Cartas na mesa: a nova geração de jogos de tabuleiro

Jogos de tabuleiro vivem um boom de produção e novidades – uma alternativa analógica de passatempo para um mundo em que a tecnologia reina

Já vimos o revival de antigas câmeras fotográficas baratas e LPs de vinil. Agora são os jogos de tabuleiro que deixam de ser anacrônicos e tornam-se cult para um público adulto, numa alternativa ao domínio dos games eletrônicos.

O boom dos tabuleiros não depende de reedições de Banco Imobiliário ou War. Há uma produção grande de novos jogos físicos, que até abrem mão dos dados e da mecânica do “complete o objetivo”. A nova geração preza a experiência do usuário, desde a abertura da caixa até a imersão durante uma partida. Há preocupação com duração, balanceamento, número de jogadores, grau de complexidade e maior controle do elemento sorte – indo na contramão de jogos antigos, nos quais a sorte muitas vezes era fator determinante.

“Em 2016, tivemos 95 jogos de tabuleiro modernos lançados no Brasil – 21 deles são de designers nacionais. E esse número é somente de jogos-base, sem contar expansões que adicionam novos componentes e regras”, comenta Ricardo Gama, da Ludopédia, maior portal sobre o tema na América Latina.

O Ludopédia abriga uma grande comunidade de entusiastas dos tabuleiros com fóruns de discussão. Essa troca de experiências é um dos grandes responsáveis pelo aumento desse mercado e dos ganhos dos principais fabricantes, como a Galápagos, que tem o licenciamento de alguns títulos modernos.

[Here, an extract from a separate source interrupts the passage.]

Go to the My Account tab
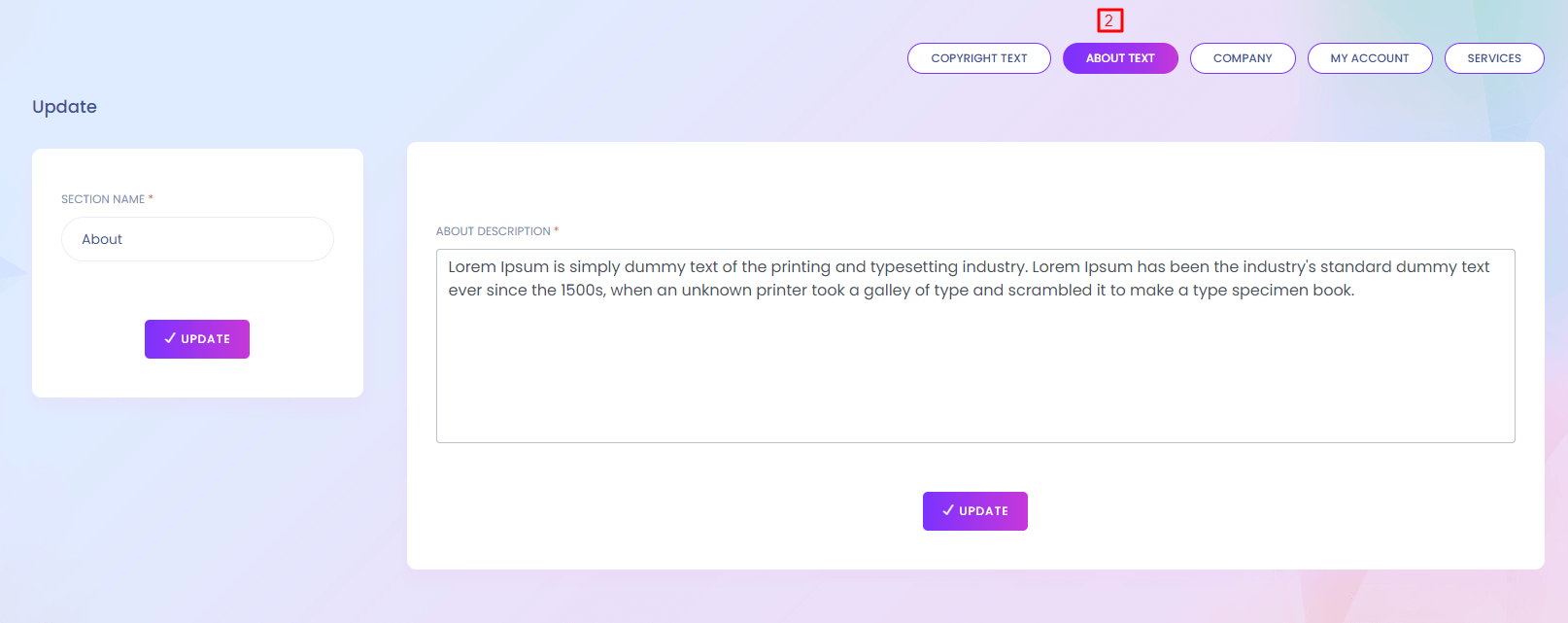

“A Galápagos triplicou seu faturamento nos últimos três anos. Havia demanda que não era atendida. Mas o crescimento deu-se, principalmente, devido à grande oferta de jogos diferentes e inovadores que trouxemos para o Brasil”, explica Yuri Fang, CEO da marca.

Três jogos legais

A Guerra dos Tronos: Board Game

No jogo inspirado no seriado Game of Thrones, você pode assumir o controle de uma das grandes casas de Westeros em busca do domínio do trono de ferro. Nele, batalhas acontecem a todo momento e alianças podem ser feitas. Ter lábia é importante.

Lembra: War.

Por que é diferente: é muito mais complexo que o clássico War. Seus mecanismos dispensam dados e são baseados em uma série de variáveis. É preciso levar tudo isso em conta para vencer um duelo por territórios.


Puerto Rico

Os jogadores são proprietários de plantações em Porto Rico, nos tempos dos descobrimentos. Com até cinco diferentes tipos de culturas (milho, índigo, tabaco, açúcar e café), os jogadores tentam conduzir seus negócios de forma mais eficiente que seus concorrentes.

Lembra: Banco Imobiliário.

Por que é diferente: pelo sistema de classes – o jogador assume uma classe por rodada, cada uma com uma habilidade especial.


Cartas Contra a Humanidade

Tudo se baseia em cartas de perguntas e respostas. Cada jogador começa o jogo com dez cartas de respostas, e a cada início de rodada uma carta-pergunta vai à mesa. Quem escolher a melhor
(e mais disparatada) resposta ganha a rodada e o ponto.

Lembra: Poker Texano.

Por que é diferente: o que define o vencedor é a melhor tirada. O jogo não está à venda no Brasil, mas uma dedicada comunidade criou uma versão em português das cartas para baixar na internet.